En el momento en que está pensando esto por enésima vez, suena su viejo celular.
Contesta: - Aló?
- Aló buenas tardes estoy contactando a la señora Gladys Tovar Otero. ¿Hablo con ella?
- Si, soy yo.
- Doña Gladys le hablo del Centro Comercial Dulcinea. ¿Recuerda que usted llenó unos datos en la factura del mercado y la metió en una urna para participar en el sorteo del mes?
- Si, lo recuerdo.
- Pues le informo que acaba de ganar doce millones de pesos y la esperamos mañana a las once de la mañana para hacerle entrega de su premio.
De ahí hasta el otro día la vida de Gladys transcurre como en un sueño. Esa noche no reniega por no tener los canales que desearía ver y en la mañana despierta sin la sensación de rabia, cansancio, soledad y sin sentido de siempre.
Se dirige al Centro Comercial, y después de identificarse le hacen entrega de una tarjeta débito con la suma que ha ganado. Le toman fotos, sonríe. Inmediatamente entra al supermercado y compra todo lo que se le antoja. Hacía tanto tiempo que no podía comprarse un buen aceite de oliva, vino, jamón serrano. Se transporta a su lejana infancia cuanto la situación económica era mucho mejor, cuando aún vivía su papá. También dulces, galletas. Y unos langostinos grandes y apetitosos.
Cuando llega a la unidad con el mercado, llega sonriente, saluda ahora sí con gusto y con aire triunfante a los vecinos de siempre y no le parece agobiante subir tantos pisos.
Durante unos días la vida de Gladys cambia. Compra ropa y zapatos. Se registra en Netflix. Come bien y se da gusto haciendo su comida. Compra muebles para la sala. No muy costosos, le basta que sean nuevos. Ahora empaca cuidadosamente la basura y saluda amablemente a la niña encargada del aseo, hasta le dice por su nombre, María. Sonríe a los niños.
Tanto cambia que una vecina se atreve a proponerle participar en una actividad del Barrio. Se trata de un bazar. Ella acepta gustosa y va de apartamento en apartamento tomando los pedidos para el almuerzo del día del evento. Todos están sorprendidos. Para bien.

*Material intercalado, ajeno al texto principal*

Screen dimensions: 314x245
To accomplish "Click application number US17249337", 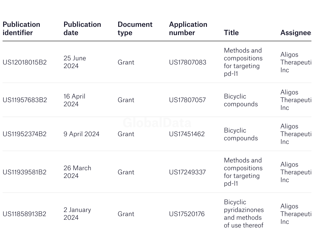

Lo único que no hace es contarle a su hermana y a su sobrino que se ganó ese premio. Sabe que el dinero no durará mucho,
Así, los vecinos, el personal de servicio y los niños a los que antes intimidaba se van acostumbrando a esta nueva Gladys. Y se alegran, porque la cara de amargura, el pelo desgreñado y sus comentarios agrios eran molestos para todos.
Han pasado unas pocas semanas. Comienza un nuevo día. A las seis de la mañana del martes, María ingresa a la Unidad Residencial. Saluda alegremente al portero Martínez. Le pregunta por su hija y su esposa que estuvo indispuesta la semana pasada. También él se interesa por su salud y ella contesta que “muy bien”.
María se dirige al cuarto de aseo y recoge los elementos de trabajo. Lleva escobas, cepillos, trapeadores, trapos y demás en el carrito. Se pone el tapabocas, los guantes, y el delantal plástico. Hoy será un día de mucho trajín ya que hubo puente festivo y no se hace aseo desde el sábado.
Comienza la jornada en la Torre A, abre el shut de la Torre para comprobar que todo esté en orden para cuando llegue su compañero a recoger las basuras. Seguidamente entra al shut de la Torre B, y la recibe un olor desagradable, ve un reguero de residuos orgánicos, paquetes vacíos de comida y toda clase de desperdicios. Mira hacia arriba, tratando de ver hasta el quinto piso. Suspira y piensa con resignación:
“Ay Dios, volvió a lo mismo. Tendré que informarle a la administradora para que le llame la atención otra vez”.